8/9/2018

Japanese Experimental Animation

Ko Nakajima, Keiichi Tanaami, and Nobuhiro Aihara

Join our independent nonprofit theater.

Become a Member

This program touches upon intersecting histories and continues through to the present, featuring the recent preservation efforts by Collaborative Cataloging Japan (of works by Ko Nakajima and Keiichi Tanaami) and its sister organization in Japan, Postwar Japan Moving Image Archive (of works by Nobuhiro Aihara). This screening program highlights the two organizations’ efforts to study and preserve Japanese experimental moving image works.

Anapoko
Ko Nakajima, Japan, 1963, 16mm transferred to video, 7 min.

Seizoki
Ko Nakajima, Japan, 1964, 16mm transferred to video, 4:10 min.

Marionettes in Masks
Keiichi Tanaami, Japan, 1966, 35mm transferred to video, 8 min.

4 EYES
Keiichi Tanaami, Japan, 1975, 16mm, 9 min.

Rhabdophis Tigrinus
Nobuhiro Aihara, Japan, 1972, 16mm transferred to video, 5 min.

Honeybee Season Has Passed
Nobuhiro Aihara, Japan, 1972, 16mm transferred to video, 8 min.

Stone
Nobuhiro Aihara, Japan, 1975, 16mm transferred to video, 8 min.

Karma
Nobuhiro Aihara, Japan, 1977, 16mm transferred to video, 3 min.

Sogetsu Art Center’s Animation Festivals in the early 1960s was a hub for experimentalism in animation. Having the intention of submitting a work to the Sogetsu Animation Film Festival but without the necessary funds to make proper animation, Ko Nakajima invented a method called “kaki-animation” (writing-animation) in which he drew directly onto a 35mm film. Both Anapoko and Seizoki used this method, and Seizoki was presented between the featured animations at the Sogetsu Animation Festival in 1964.

It was at these Animation Festivals at Sogetsu Art Center that Keiichi Tanaami first met Nobuhiro Aihara and much later in the 2000, Tanaami and Aihara collaborated on making experimental animation works. Tanaami Keiichi, while working as a commercial graphic designer, experimented with making animation and presented Marionettes in Masks (1966) and Women (1966) at the Sogetsu Art Center.

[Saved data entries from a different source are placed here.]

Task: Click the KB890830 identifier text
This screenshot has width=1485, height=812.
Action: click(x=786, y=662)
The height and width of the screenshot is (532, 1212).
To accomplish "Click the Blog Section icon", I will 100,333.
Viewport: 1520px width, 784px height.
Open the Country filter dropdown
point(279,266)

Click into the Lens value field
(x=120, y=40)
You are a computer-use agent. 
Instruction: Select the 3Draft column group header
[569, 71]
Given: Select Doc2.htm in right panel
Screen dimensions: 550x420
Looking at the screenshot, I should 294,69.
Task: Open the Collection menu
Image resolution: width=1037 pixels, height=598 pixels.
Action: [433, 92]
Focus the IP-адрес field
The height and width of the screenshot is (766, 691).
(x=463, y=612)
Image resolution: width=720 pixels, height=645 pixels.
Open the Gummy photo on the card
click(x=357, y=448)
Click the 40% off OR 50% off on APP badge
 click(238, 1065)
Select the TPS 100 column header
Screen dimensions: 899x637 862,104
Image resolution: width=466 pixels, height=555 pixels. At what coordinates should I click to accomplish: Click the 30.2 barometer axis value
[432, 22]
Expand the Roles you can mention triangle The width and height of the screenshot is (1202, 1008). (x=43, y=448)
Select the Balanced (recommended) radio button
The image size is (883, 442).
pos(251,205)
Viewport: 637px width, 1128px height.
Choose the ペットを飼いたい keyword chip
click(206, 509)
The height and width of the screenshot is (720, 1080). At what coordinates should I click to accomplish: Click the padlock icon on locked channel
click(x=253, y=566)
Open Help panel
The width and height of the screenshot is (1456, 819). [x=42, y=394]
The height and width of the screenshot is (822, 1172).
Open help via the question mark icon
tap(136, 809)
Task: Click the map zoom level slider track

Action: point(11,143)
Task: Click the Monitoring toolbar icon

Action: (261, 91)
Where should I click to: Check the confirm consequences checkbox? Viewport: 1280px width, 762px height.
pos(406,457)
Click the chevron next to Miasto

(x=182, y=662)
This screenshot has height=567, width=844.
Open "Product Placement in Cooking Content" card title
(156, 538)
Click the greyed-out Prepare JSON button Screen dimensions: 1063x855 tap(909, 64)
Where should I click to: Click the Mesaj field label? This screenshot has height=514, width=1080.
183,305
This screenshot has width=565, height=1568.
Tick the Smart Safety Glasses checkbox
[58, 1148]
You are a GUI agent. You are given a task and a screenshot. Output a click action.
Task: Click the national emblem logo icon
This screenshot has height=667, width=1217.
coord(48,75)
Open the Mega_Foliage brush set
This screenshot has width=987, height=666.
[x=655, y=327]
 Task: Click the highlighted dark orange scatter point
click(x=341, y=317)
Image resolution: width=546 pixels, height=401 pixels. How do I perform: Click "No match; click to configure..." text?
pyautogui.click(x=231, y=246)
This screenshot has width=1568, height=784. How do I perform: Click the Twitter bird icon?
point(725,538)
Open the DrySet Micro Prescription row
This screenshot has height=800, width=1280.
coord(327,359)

Nobuhiro Aihara also made experimental works on the side while working at Studio Zero—the formative mainstream animation / cartoon production company of the period with members Shinichi Suzuki, Jiro Tsunoda, Fujiko Fujio, and others. While visiting Studio Zero, Ko Nakajima first met Nobuhiro Aihara.

In February 2018, CCJ conducted surveys of Nakajima and Tanaami’s collections and led by archivists Peter Oleksik and John Klacsmann. In 2017, PJMIA digitized the works of Nobuhiro Aihara.